1. A machine learning model has been developed to predict the ash content of coal samples based on composition data of XRF analysis.
2. The RFR model produced a superior prediction performance over other models, with an RMSE, MAE and R2 of 1.3278, 0.9339 and 0.9916 respectively.
3. Al, S, Si, Fe, Ca, Ti, K, Sr and Zr have the greatest contribution to ash content prediction according to SHAP interpretation.
The article “Explainable Machine Learning Rapid Approach to Evaluate Coal Ash Content Based on X-Ray Fluorescence” is a well-written piece that provides a detailed overview of the development and application of a machine learning model for predicting coal ash content using XRF analysis data.
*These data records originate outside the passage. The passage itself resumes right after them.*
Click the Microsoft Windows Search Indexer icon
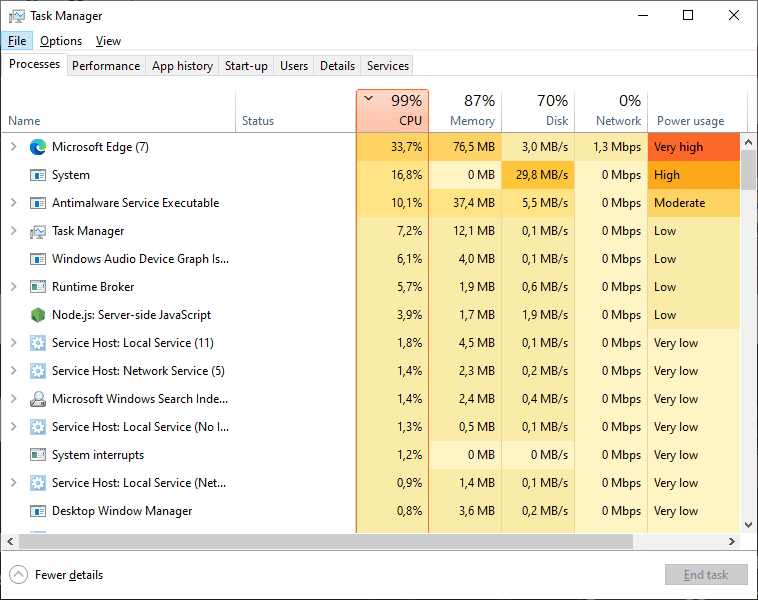758x600 pixels. (38, 399)
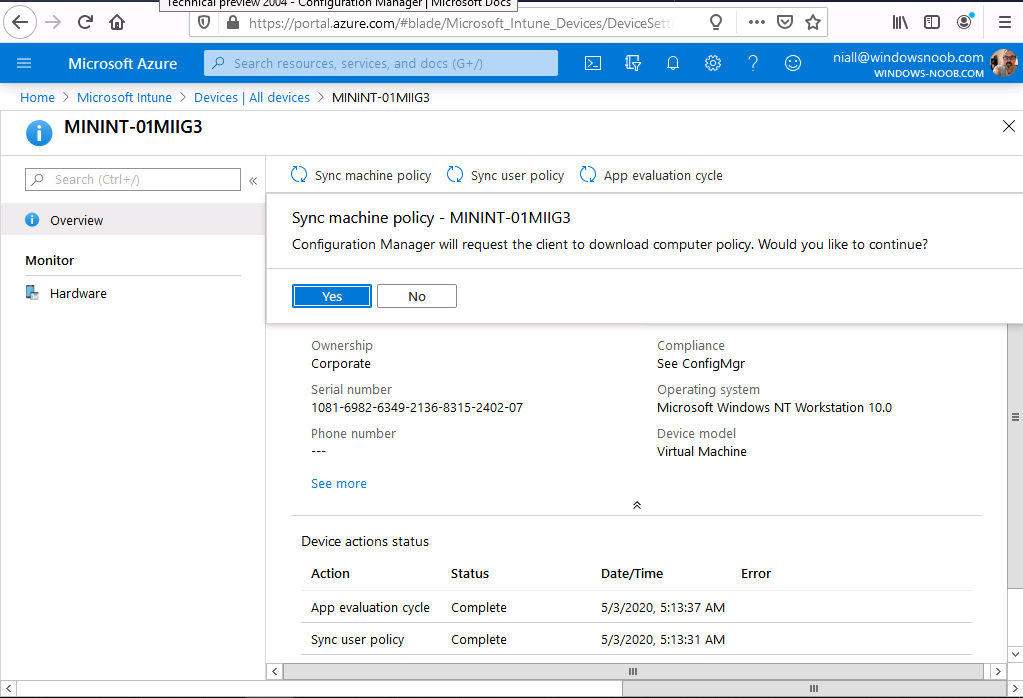The width and height of the screenshot is (1023, 698).
Task: Click browser home button
Action: tap(117, 23)

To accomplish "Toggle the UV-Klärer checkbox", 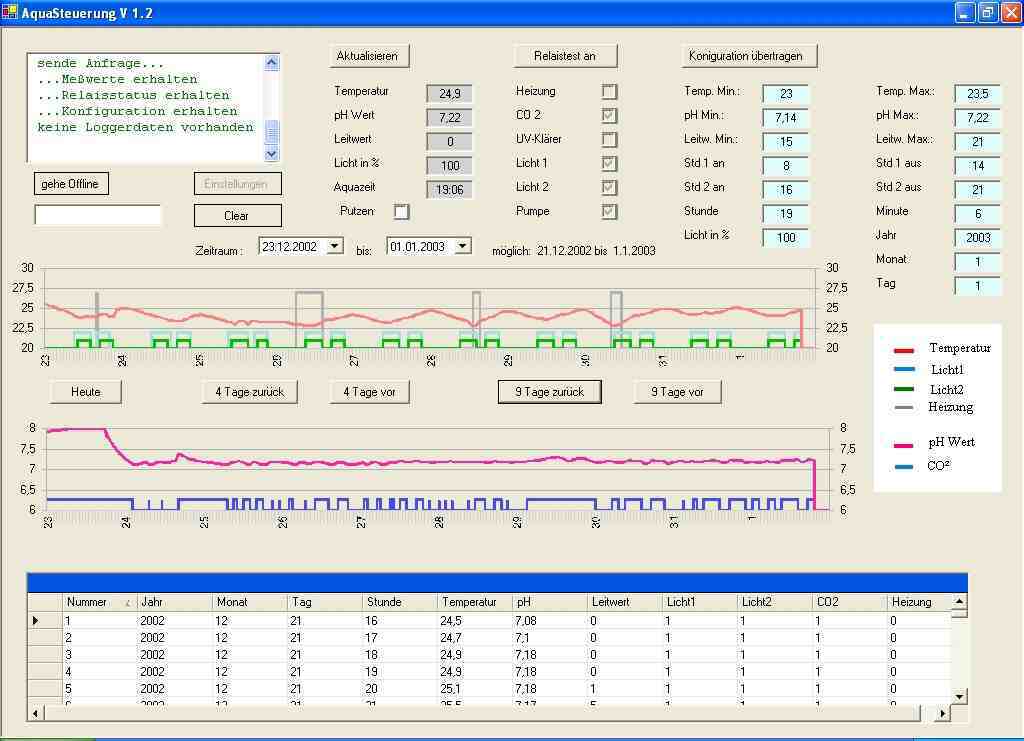I will click(x=609, y=140).
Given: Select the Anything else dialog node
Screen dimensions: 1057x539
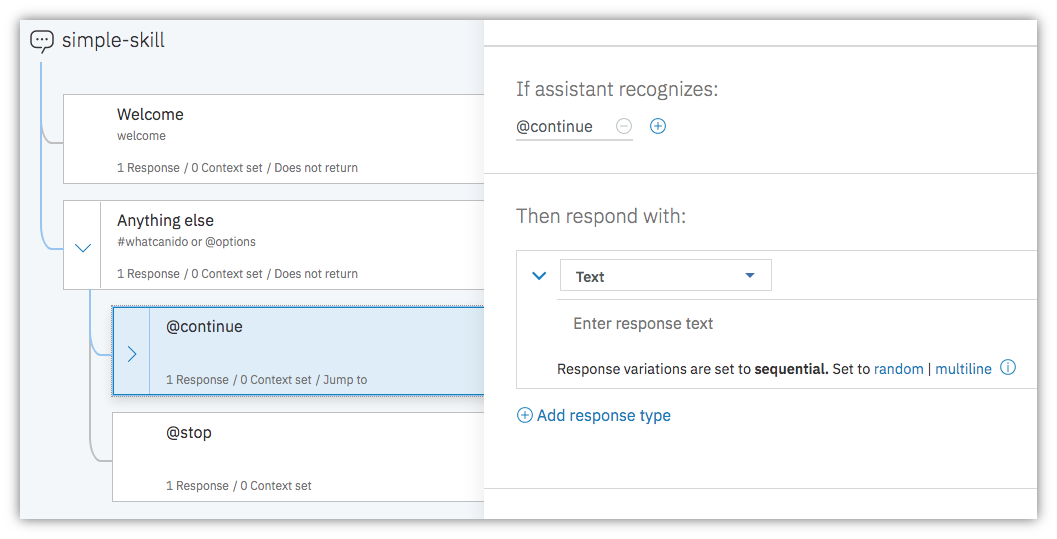Looking at the screenshot, I should pyautogui.click(x=274, y=245).
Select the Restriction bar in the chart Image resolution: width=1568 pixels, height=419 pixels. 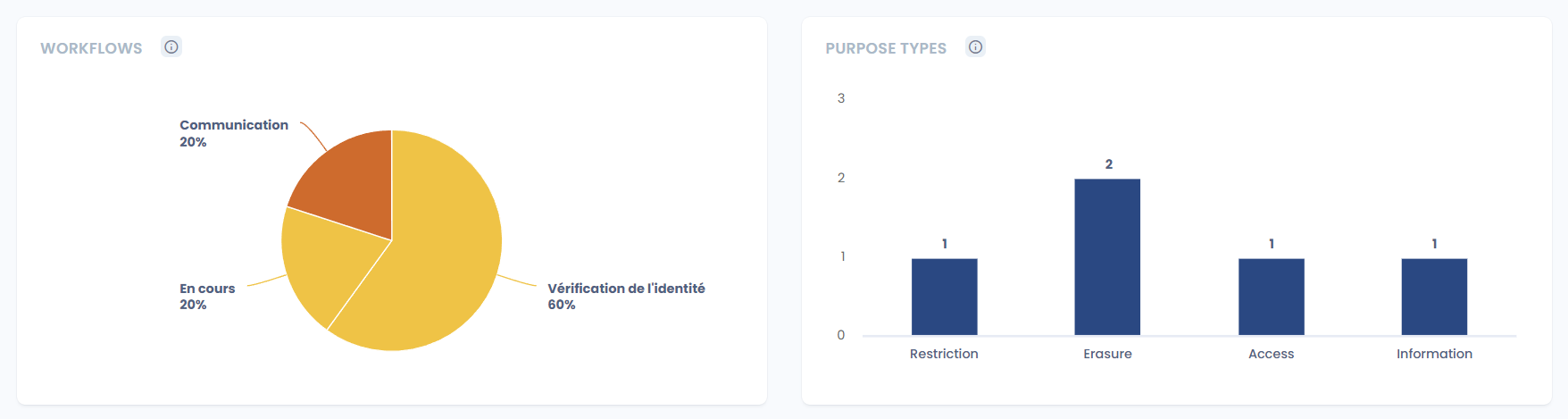coord(944,297)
The authors provide evidence for their claims by citing relevant research studies and providing experimental results from their own work.
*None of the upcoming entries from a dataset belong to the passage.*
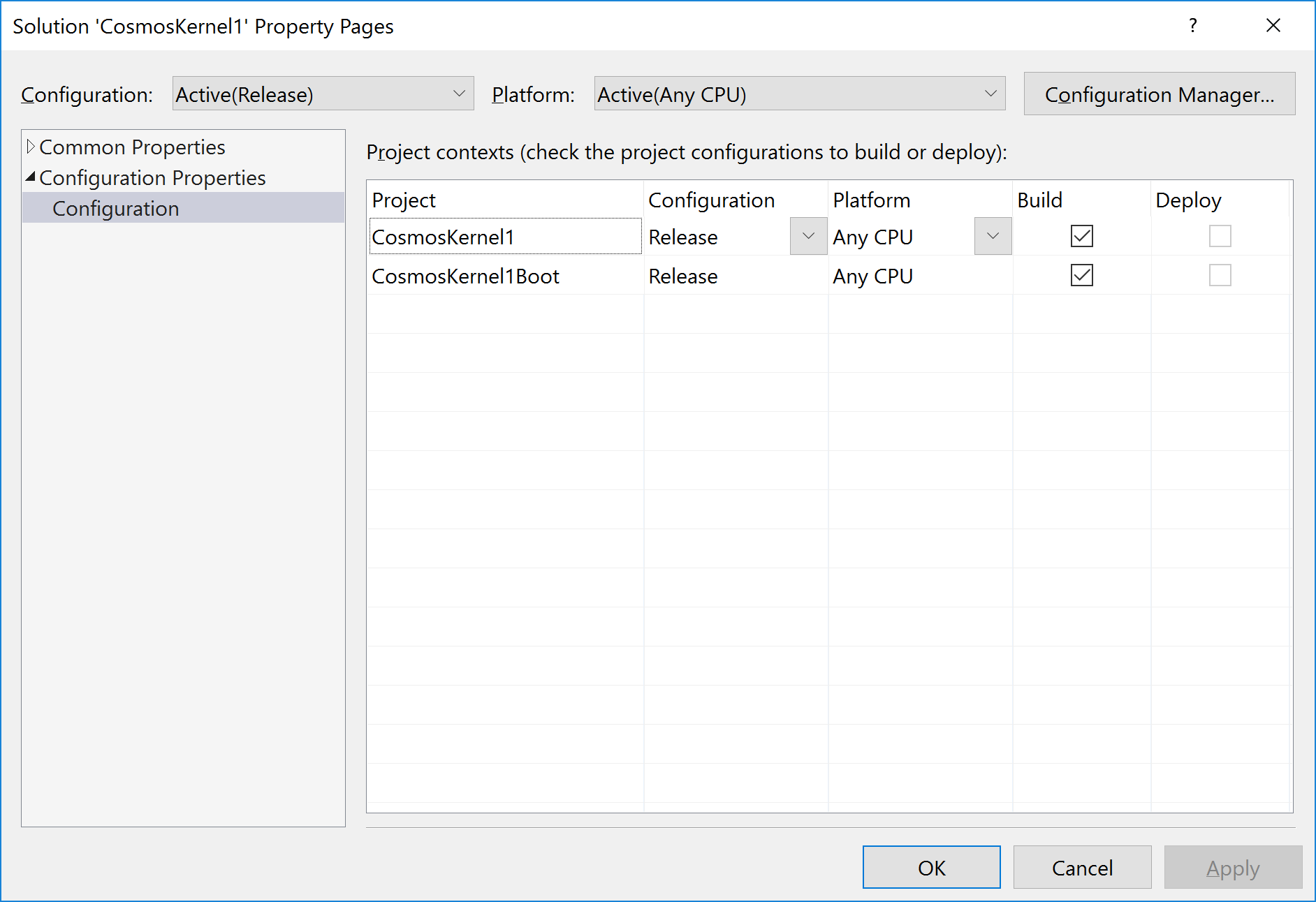Click the OK button

[931, 867]
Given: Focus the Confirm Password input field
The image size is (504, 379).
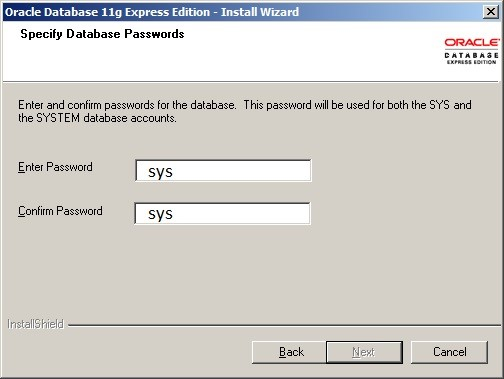Looking at the screenshot, I should point(222,213).
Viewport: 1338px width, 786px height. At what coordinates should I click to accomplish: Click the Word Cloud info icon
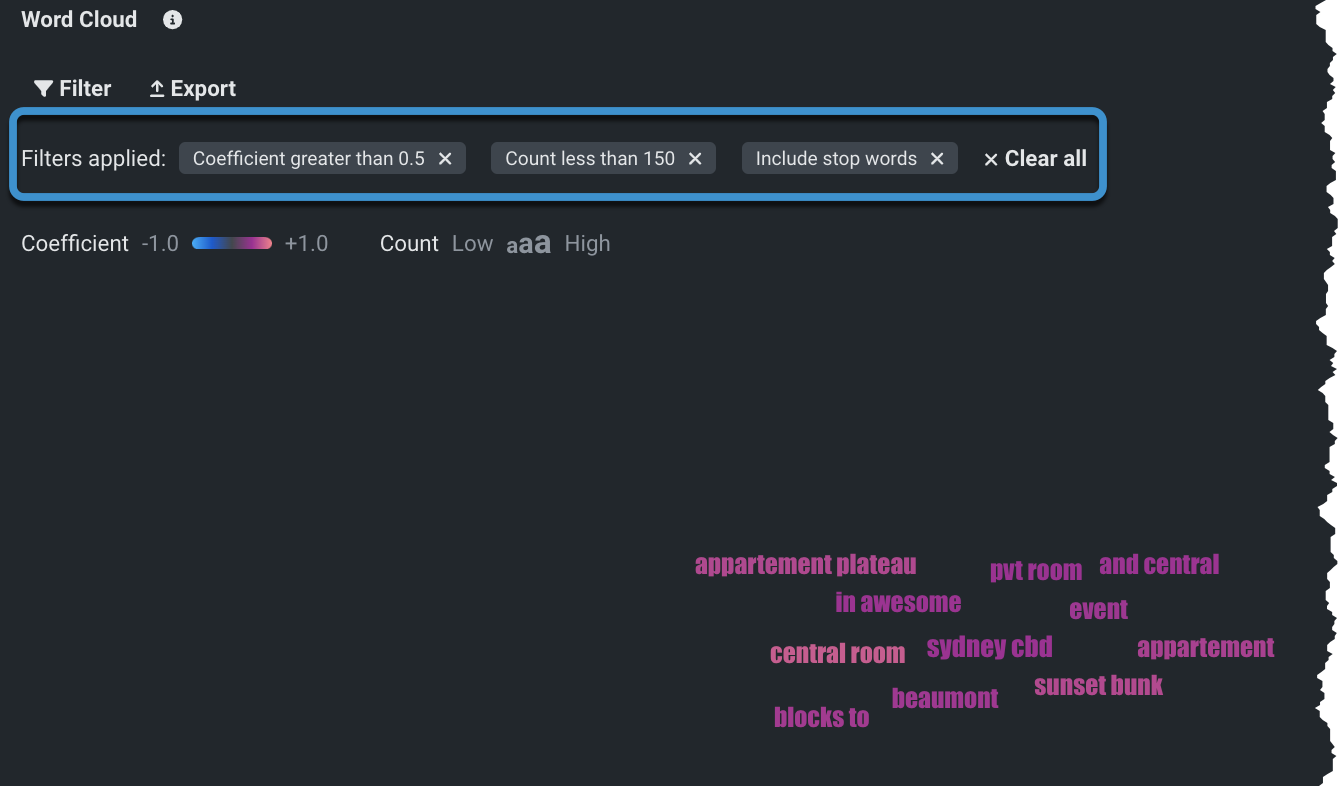pyautogui.click(x=172, y=20)
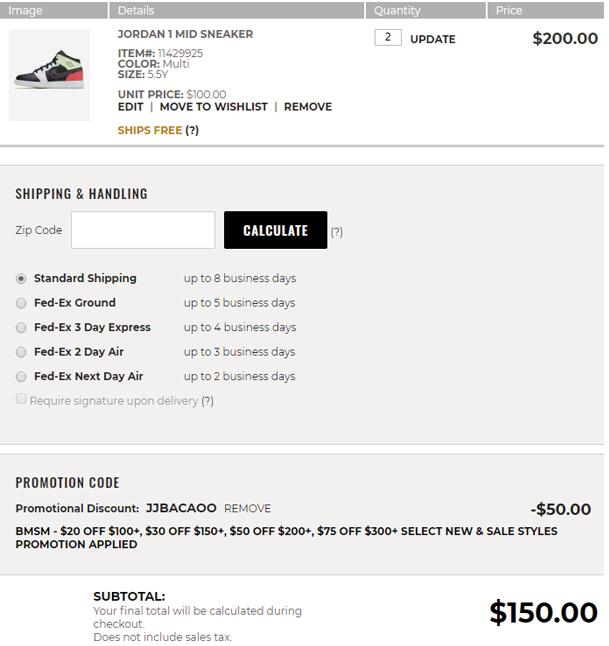Choose MOVE TO WISHLIST for the sneaker
609x646 pixels.
click(x=213, y=107)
However, there are some potential issues with the trustworthiness and reliability of this article that should be noted. Firstly, the authors do not provide any data or evidence to support their claims about the effectiveness of their proposed model in predicting coal ash content; instead they rely solely on their own experimental results which may not be representative of real-world conditions or scenarios. Additionally, while the authors do mention possible risks associated with using this model (such as incorrect predictions due to incomplete or inaccurate data), they do not explore these risks in detail or discuss potential solutions for mitigating them.
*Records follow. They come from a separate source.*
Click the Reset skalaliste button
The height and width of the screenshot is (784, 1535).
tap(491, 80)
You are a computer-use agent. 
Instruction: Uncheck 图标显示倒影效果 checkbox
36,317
Furthermore, while the authors do mention some counterarguments (such as other supervised regression learning algorithms that could be used instead), they do not explore these arguments in depth or present both sides equally; instead they focus mainly on promoting their own proposed model without considering alternative approaches or solutions. Finally, it is also worth noting that while the authors declare that they have no conflicts of interest related to this work, it is unclear whether any external sources provided funding for this research project which could potentially influence its results or conclusions in some way.